Anémone - Ça n’arrête pas de sonner ! Tiens, encore ! (Elle va décrocher le téléphone.) Allô ! Bonjour… Oui, la petite annonce c’est bien ici… Pour visiter ? Oui, sans problème… Comment ? Vous êtes… ? Musicienne !… Aïe ! Vous jouez ?… De la batterie… Aïe! Un groupe de rock… Bien sûr ! Oui, mais non… Enfin, je veux dire c’est déjà loué… À l’instant… Désolée… Au revoir mademoiselle ! (Elle raccroche.) Ouh ! Que je n’aime pas mentir ! Mais là, franchement, je crois que la cohabitation aurait été difficile ! Elle ne peut pas jouer du piano, comme tout le monde ? J’en ai eu des appels… à la pelle ! J’ai reçu plusieurs personnes toutes plus fofolles les unes que les autres… Je ne me doutais pas que ce serait aussi difficile de trouver quelqu’un… Les gens sont bizarres… C’est en les fréquentant que l’on s’en rend compte… Je ne peux tout de même pas accepter n’importe qui chez moi ! Enfin ! Il me reste un espoir, je dois en voir deux aujourd’hui… une qui m’a paru très dynamique… (Elle hoche la tête.) Un peu peuple peut-être ! Mais bon, au point où j’en suis… Et l’autre m’a dit travailler dans la communication…
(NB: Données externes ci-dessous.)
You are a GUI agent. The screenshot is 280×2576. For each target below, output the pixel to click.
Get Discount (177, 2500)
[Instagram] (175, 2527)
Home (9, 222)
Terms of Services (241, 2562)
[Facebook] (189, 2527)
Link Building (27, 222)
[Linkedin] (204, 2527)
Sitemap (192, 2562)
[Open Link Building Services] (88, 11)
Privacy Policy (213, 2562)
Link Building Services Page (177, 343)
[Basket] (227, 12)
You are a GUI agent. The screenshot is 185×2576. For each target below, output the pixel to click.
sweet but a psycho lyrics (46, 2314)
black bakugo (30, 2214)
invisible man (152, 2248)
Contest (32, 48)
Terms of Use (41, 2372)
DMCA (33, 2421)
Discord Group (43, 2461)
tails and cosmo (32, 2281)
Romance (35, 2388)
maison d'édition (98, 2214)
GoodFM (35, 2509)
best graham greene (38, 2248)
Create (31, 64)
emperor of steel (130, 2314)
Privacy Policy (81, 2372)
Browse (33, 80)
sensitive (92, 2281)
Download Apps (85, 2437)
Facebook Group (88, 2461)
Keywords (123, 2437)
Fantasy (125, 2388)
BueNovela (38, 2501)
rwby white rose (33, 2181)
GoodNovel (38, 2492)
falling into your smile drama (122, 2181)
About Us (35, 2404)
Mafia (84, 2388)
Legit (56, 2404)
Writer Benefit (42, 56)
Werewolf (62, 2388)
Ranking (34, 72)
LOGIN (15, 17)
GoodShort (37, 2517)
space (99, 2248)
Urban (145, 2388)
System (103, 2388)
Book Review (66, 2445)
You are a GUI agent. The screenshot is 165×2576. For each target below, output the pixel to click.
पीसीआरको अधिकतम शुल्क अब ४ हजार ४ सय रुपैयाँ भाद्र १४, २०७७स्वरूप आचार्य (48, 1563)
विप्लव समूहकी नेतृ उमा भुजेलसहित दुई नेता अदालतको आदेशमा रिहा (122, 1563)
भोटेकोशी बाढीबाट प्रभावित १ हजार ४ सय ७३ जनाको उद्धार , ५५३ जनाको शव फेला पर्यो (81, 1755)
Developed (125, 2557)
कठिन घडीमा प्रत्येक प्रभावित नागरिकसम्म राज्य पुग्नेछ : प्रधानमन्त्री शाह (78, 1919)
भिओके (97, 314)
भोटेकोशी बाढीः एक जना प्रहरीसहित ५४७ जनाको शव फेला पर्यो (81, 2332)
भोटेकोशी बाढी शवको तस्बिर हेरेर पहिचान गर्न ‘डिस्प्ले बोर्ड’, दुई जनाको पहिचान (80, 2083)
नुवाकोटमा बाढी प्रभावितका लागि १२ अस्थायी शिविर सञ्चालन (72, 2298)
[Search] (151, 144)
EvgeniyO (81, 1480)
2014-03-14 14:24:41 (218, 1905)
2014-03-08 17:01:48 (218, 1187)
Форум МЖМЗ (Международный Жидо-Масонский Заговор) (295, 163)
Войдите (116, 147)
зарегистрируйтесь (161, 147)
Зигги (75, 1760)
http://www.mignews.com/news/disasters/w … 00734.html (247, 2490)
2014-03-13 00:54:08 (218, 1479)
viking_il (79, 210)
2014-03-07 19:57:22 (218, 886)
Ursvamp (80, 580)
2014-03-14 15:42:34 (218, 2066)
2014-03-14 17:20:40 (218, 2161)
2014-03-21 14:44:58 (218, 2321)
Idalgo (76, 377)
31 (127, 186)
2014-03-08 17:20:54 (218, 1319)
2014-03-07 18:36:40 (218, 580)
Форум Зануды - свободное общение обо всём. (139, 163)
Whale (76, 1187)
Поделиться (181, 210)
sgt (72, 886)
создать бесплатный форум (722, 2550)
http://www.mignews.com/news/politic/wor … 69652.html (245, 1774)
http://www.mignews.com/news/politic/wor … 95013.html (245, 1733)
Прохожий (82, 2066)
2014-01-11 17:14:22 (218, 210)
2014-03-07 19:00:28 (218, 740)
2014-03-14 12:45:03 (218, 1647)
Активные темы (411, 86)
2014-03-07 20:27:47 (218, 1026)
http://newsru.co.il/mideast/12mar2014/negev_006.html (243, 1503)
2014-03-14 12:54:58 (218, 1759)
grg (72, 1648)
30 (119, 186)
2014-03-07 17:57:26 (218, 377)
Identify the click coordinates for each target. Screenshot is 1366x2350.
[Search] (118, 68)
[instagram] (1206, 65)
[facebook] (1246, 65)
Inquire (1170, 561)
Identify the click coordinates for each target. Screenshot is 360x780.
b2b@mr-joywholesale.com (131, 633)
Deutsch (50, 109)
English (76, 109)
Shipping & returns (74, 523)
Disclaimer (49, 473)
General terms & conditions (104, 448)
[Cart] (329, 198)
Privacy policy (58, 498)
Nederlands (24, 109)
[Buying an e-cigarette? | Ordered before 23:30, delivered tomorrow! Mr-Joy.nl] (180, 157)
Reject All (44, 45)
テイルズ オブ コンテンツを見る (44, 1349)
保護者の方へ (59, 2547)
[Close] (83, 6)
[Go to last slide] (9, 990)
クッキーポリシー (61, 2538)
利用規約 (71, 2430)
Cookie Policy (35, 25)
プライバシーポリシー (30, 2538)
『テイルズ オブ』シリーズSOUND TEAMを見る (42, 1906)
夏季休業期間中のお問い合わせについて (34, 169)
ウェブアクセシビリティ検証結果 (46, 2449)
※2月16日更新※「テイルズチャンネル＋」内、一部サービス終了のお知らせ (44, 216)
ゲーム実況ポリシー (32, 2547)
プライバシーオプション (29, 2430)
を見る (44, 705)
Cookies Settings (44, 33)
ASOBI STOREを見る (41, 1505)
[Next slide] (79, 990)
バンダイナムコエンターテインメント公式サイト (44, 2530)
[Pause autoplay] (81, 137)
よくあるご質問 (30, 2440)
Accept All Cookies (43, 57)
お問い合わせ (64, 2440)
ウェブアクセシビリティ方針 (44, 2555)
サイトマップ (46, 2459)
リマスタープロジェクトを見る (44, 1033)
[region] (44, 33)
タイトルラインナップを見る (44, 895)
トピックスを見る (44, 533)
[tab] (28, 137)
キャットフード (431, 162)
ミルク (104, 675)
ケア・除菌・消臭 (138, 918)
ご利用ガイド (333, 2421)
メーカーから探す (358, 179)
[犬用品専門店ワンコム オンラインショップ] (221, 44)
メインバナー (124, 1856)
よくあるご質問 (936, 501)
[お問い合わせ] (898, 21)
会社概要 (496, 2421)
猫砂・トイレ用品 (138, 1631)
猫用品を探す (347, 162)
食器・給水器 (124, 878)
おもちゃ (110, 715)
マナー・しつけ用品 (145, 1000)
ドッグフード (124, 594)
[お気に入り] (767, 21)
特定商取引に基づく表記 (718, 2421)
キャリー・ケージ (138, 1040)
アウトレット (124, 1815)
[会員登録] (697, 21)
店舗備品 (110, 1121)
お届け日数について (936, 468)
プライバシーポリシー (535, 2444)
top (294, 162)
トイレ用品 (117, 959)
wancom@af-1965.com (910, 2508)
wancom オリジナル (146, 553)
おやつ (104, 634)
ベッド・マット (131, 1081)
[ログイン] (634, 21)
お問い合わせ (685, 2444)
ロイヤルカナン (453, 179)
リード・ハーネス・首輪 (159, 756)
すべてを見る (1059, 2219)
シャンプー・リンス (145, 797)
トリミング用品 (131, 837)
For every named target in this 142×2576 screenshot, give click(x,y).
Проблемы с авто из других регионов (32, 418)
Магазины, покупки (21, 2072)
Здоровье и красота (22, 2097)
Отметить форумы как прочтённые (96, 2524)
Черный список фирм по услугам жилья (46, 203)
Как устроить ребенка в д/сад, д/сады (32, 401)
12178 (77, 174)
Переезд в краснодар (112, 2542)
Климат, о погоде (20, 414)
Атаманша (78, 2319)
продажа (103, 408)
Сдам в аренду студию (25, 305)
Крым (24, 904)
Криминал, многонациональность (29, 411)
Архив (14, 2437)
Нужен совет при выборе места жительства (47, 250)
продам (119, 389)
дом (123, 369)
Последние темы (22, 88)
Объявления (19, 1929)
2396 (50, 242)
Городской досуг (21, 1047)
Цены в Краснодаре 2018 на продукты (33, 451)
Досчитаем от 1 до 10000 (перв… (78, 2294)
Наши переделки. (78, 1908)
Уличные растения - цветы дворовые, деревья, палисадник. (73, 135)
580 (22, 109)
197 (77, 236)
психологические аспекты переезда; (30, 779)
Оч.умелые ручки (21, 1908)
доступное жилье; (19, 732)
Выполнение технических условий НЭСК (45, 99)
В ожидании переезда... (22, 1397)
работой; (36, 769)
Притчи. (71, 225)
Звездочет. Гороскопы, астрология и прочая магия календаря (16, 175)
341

Sonnerie de la porte d’entrée. Anémone va ouvrir.
Prisca - Bonjour. Prisca Legendre ! (Elle n’attend pas qu’Anémone lui dise d’entrer et avance d’un pas décidé dans le salon. Anémone reste interloquée en tenant la porte ouverte. Prisca fait rapidement le tour de la pièce, on sent qu’elle se fait vite un jugement positif.) Vous êtes Anémone, je suppose !
Anémone - Euh… oui…
Anémone tient toujours la porte ouverte.
Prisca - Vous attendez quelqu’un d’autre ?
Anémone - Euh… non…
Prisca - Eh bien, fermez cette porte que nous puissions commencer. Je n’ai que quinze minutes devant moi. (Ce faisant, elle s’assoit et retire sa montre qu’elle pose devant elle sur la table.) Alors, parlons peu parlons bien. Voici mes références financières… (Elle tend des papiers à Anémone et continue son monologue sur un ton relativement directif.) Je gagne trente mille euros annuel et je peux également vous présenter une caution si nécessaire. Je n’ai ni chien, ni chat, ni homme ; je n’ai rien contre, mais je n’ai pas le temps ! Mon métier m’accapare entièrement… Je suis « public relation »… (Elle le dit avec un fort accent anglais.)… chez Chanel… (Elle attend de voir l’effet sur le visage d’Anémone, qui a l’air d’être effectivement impressionnée.) Vous connaissez certainement notre merveilleux parfum, le « N°5 » ?
Anémone - Oui… Oui… (Elle est éberluée devant Prisca.)
Prisca - Lorsque l’on demandait à Marilyn… (Se tournant vers Anémone de peur qu’elle ne comprenne pas.) Marilyn Monroe ! Lorsqu’on lui demandait ce qu’elle portait pour dormir, elle répondait : « Une goutte de N°5… » (Elle reste quelques instants rêveuse et admirative.) Alors vous comprenez que quand on a la chance de travailler pour un tel mythe, on ne compte pas ses heures ! Entre les collections, les journalistes, la publicité, les relations publiques et les « people »… je n’ai pas une minute à moi ! Mais j’adore ça !
Anémone - Oui… Oui…
Prisca - Je ne vous dérangerai pas beaucoup, partie tôt le matin et rentrée tard le soir ! Pour les repas ne vous occupez pas de moi, j’ai l’habitude de grignoter des bricoles qui traînent dans le réfrigérateur. Un toast de foie gras par-ci, deux grains de caviar par-là… C’est tout simple et cela suffit à mon bonheur ! C’est pour cela que je quitte mon appartement, je n’ai pas le temps d’en profiter.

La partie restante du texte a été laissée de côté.